**Problem details**
As the answer, give exactly the lines of the records below from the one with "You are a GUI" through the one with "Toggle bold formatting", ends included and pictures left out.

**Entries shown**

+-------+

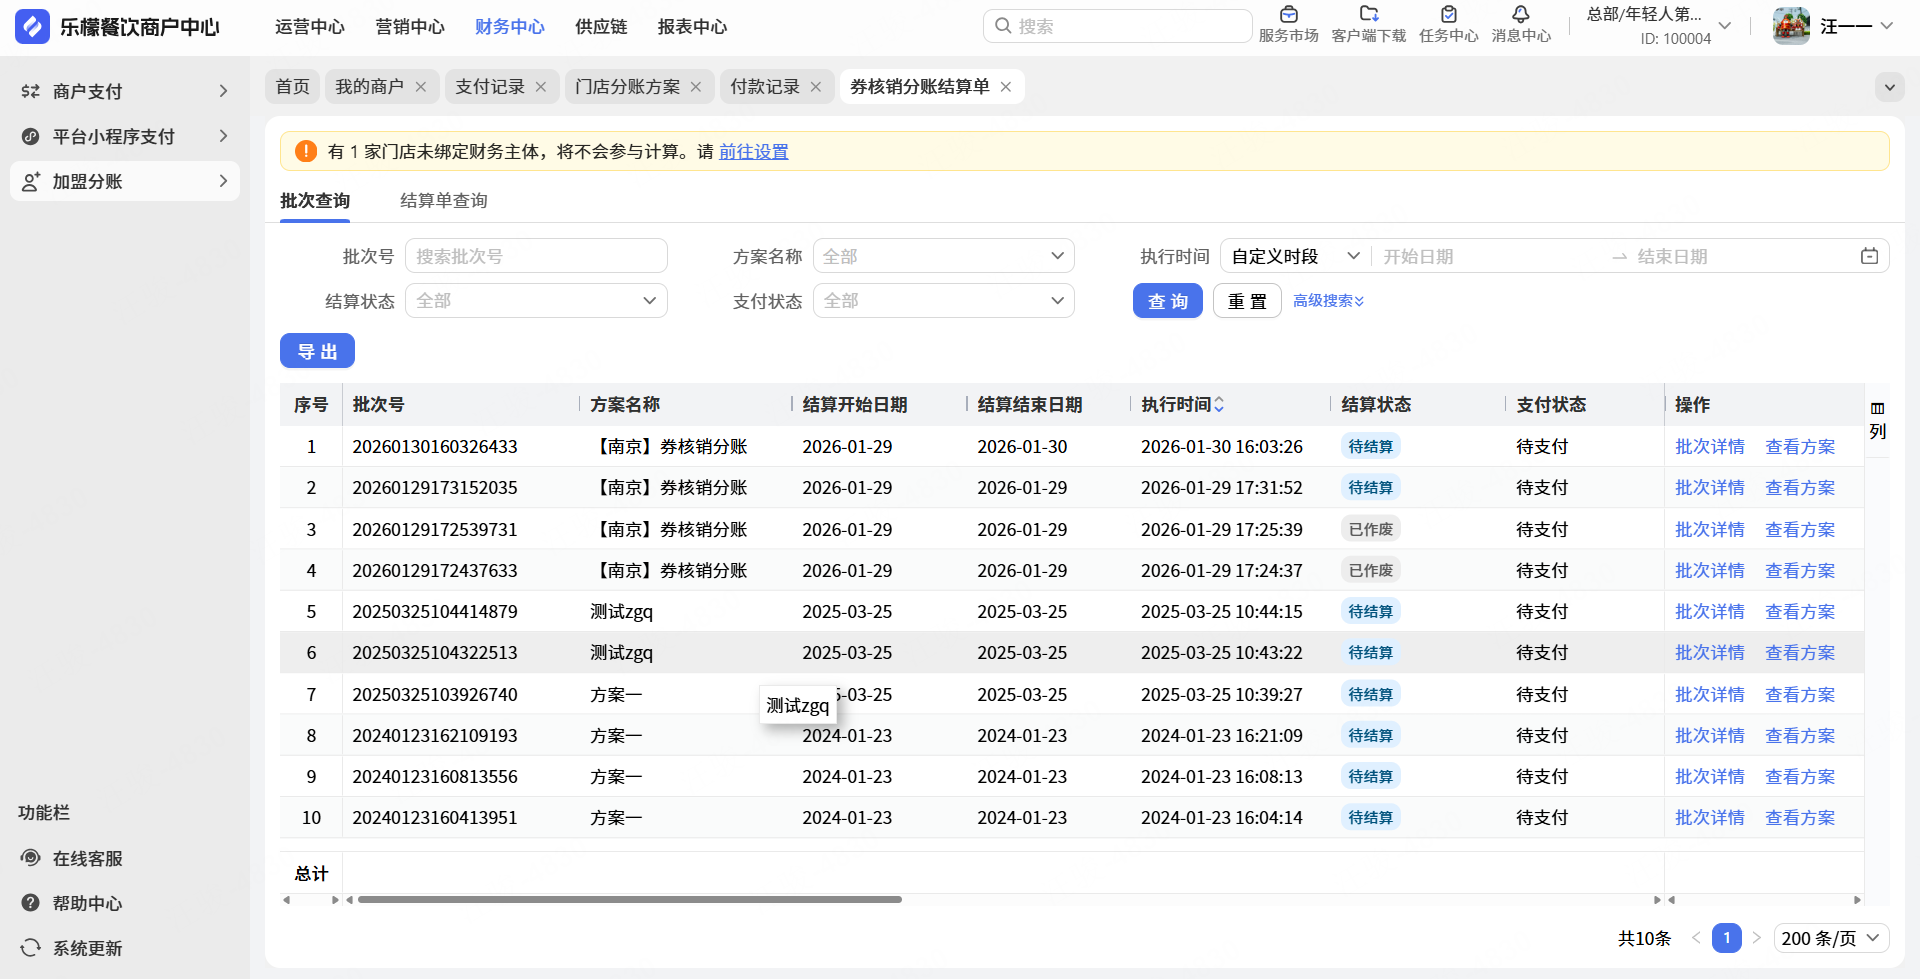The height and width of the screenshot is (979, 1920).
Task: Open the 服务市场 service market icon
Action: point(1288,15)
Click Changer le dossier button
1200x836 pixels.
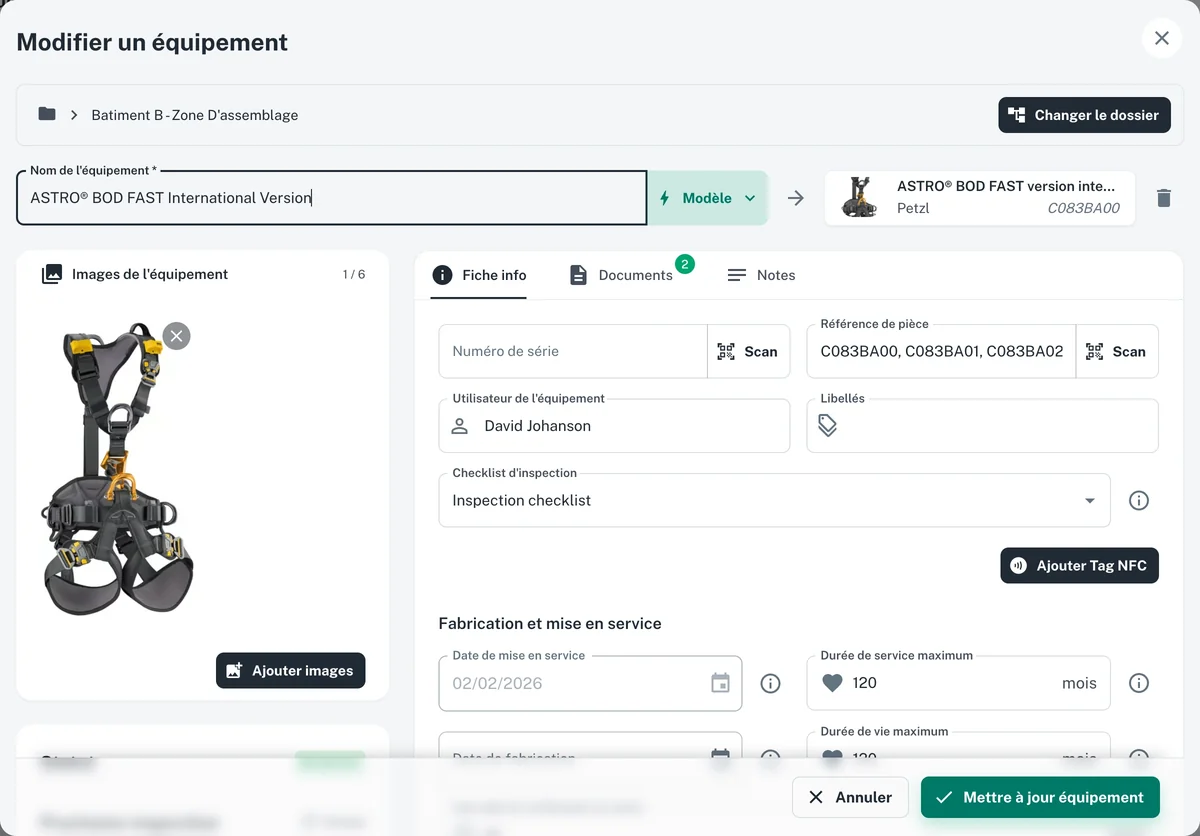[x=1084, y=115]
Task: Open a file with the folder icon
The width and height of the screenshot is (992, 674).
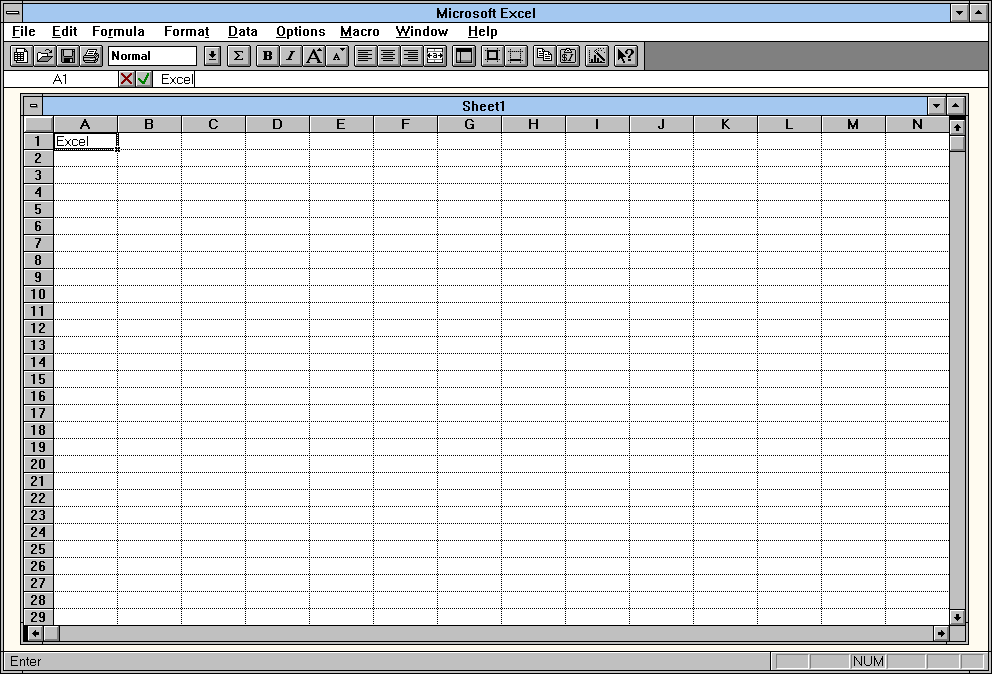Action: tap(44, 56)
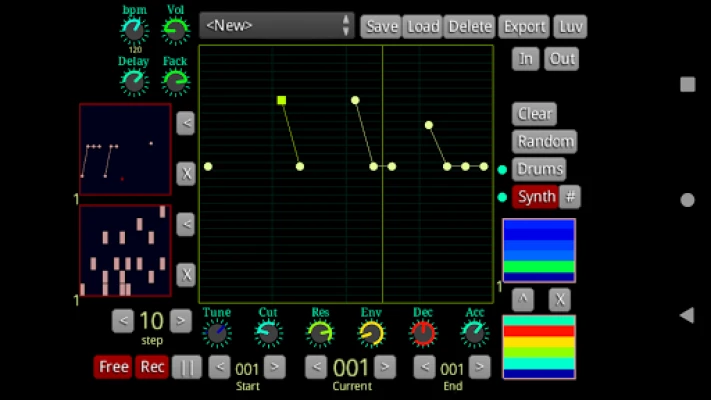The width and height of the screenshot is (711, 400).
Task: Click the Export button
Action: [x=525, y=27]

+-------+

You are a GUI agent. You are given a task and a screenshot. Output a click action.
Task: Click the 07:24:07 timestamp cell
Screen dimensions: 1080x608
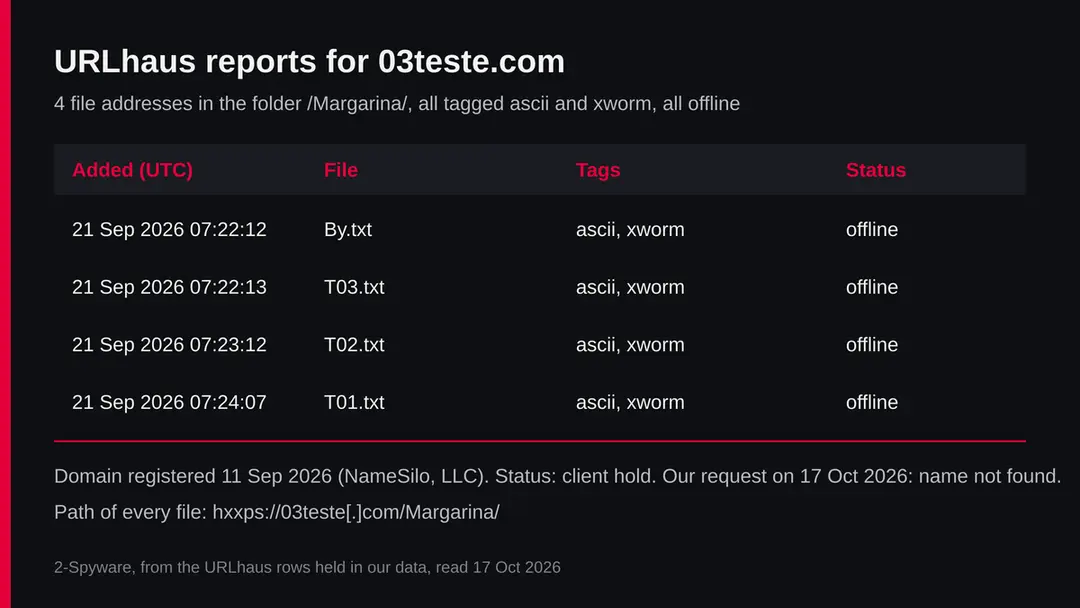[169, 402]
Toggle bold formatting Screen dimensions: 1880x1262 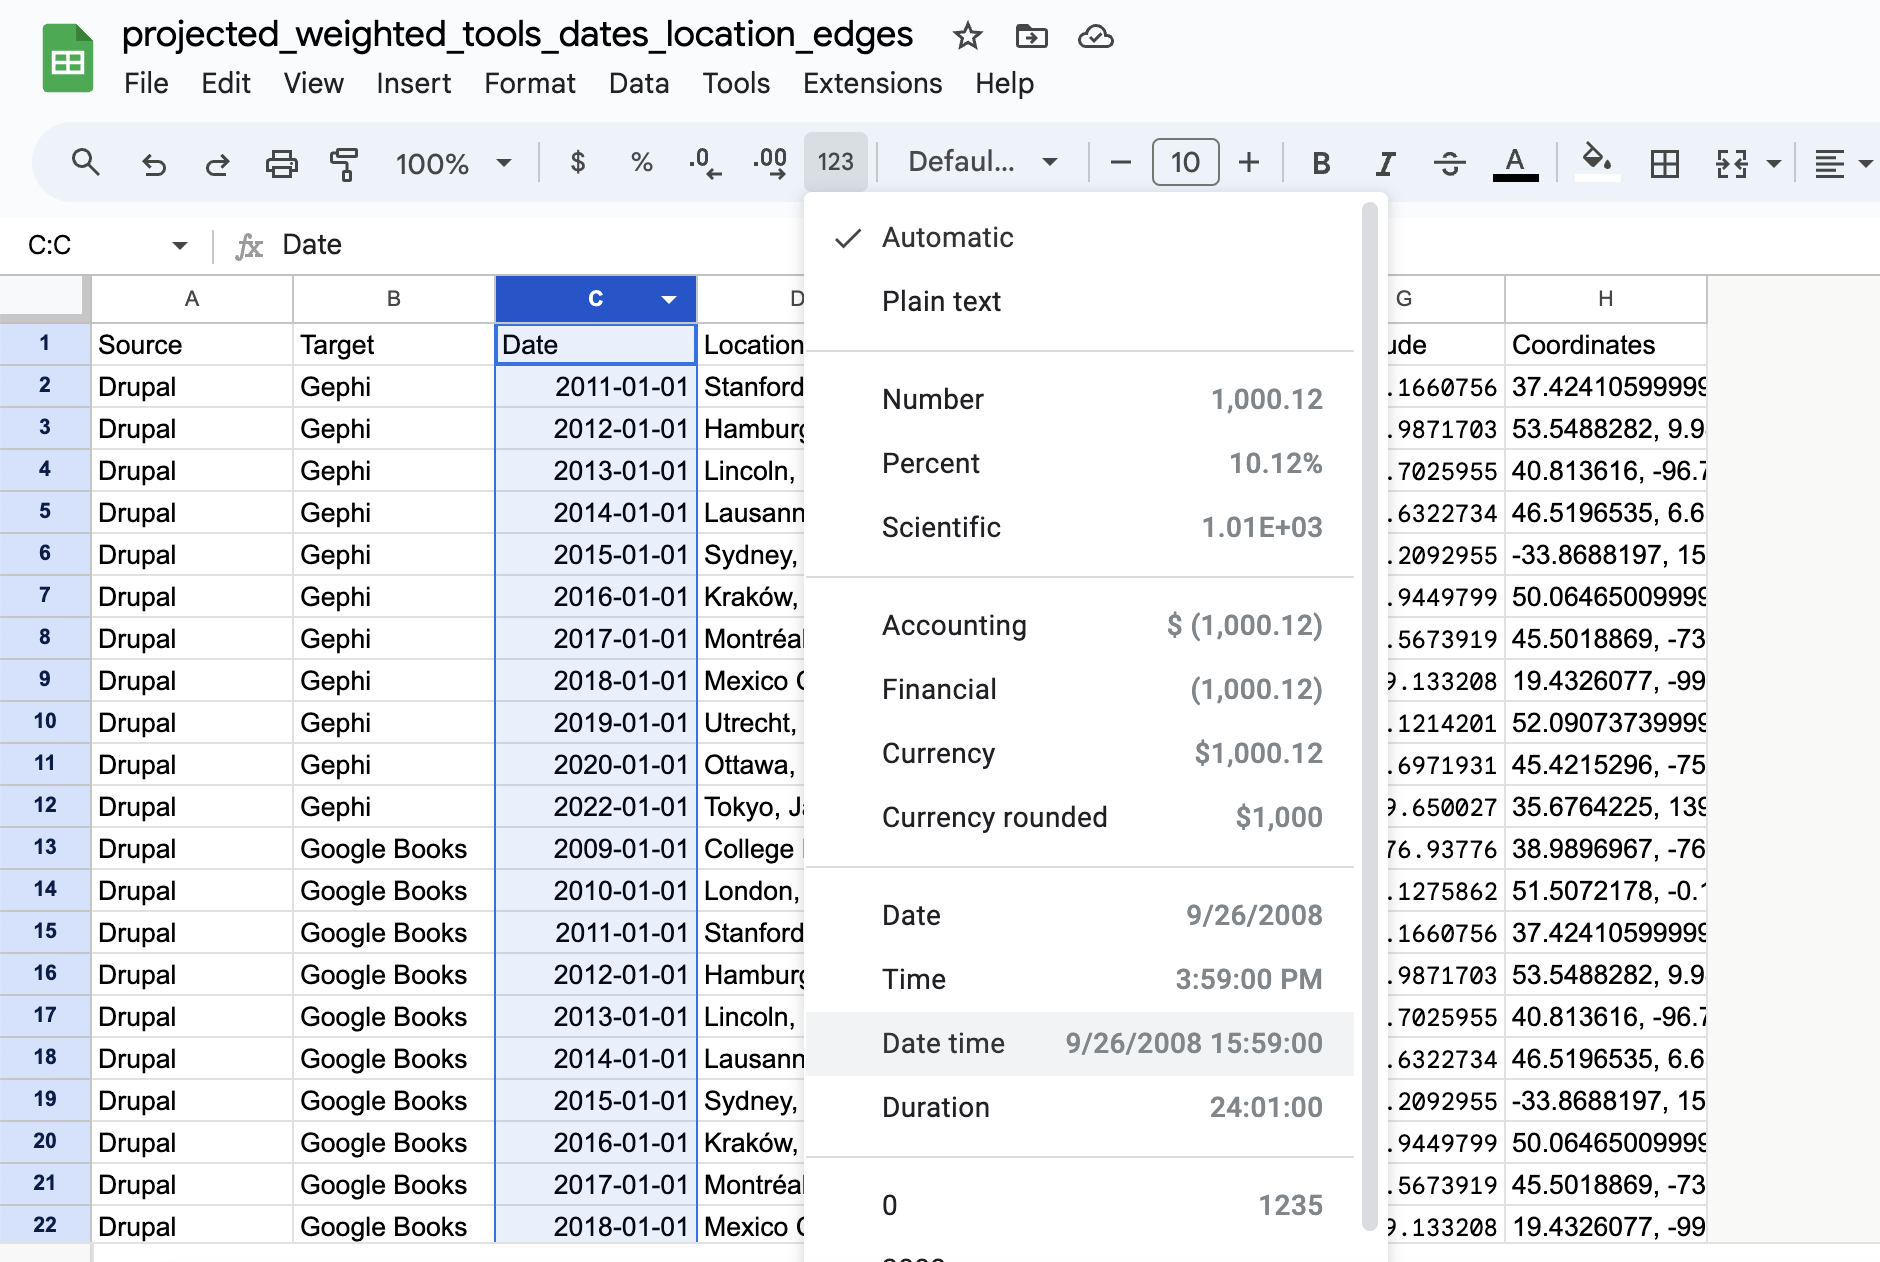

+-------+

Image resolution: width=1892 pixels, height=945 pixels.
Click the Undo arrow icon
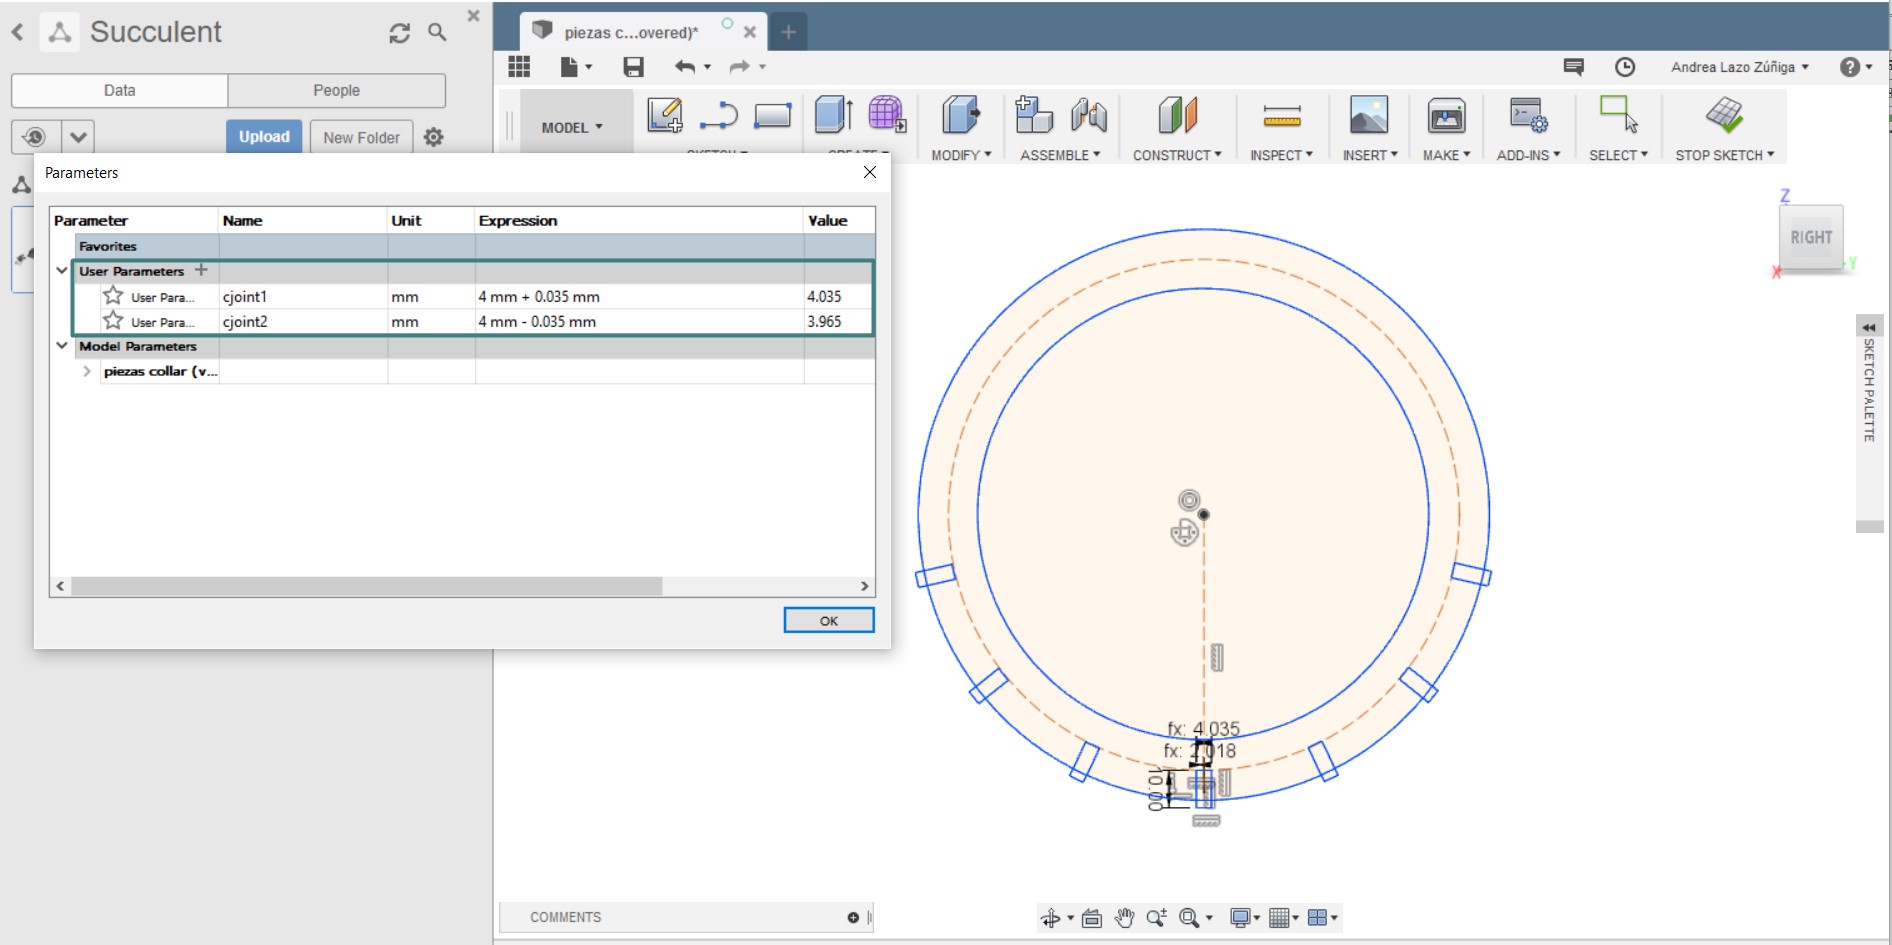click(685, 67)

+-------+

**Exercise result**
You are a GUI agent. You are given a task and a screenshot. Output a click action.
Task: Click the 07:24:07 timestamp cell
Screen dimensions: 1080x608
[169, 402]
Toggle bold formatting Screen dimensions: 1880x1262 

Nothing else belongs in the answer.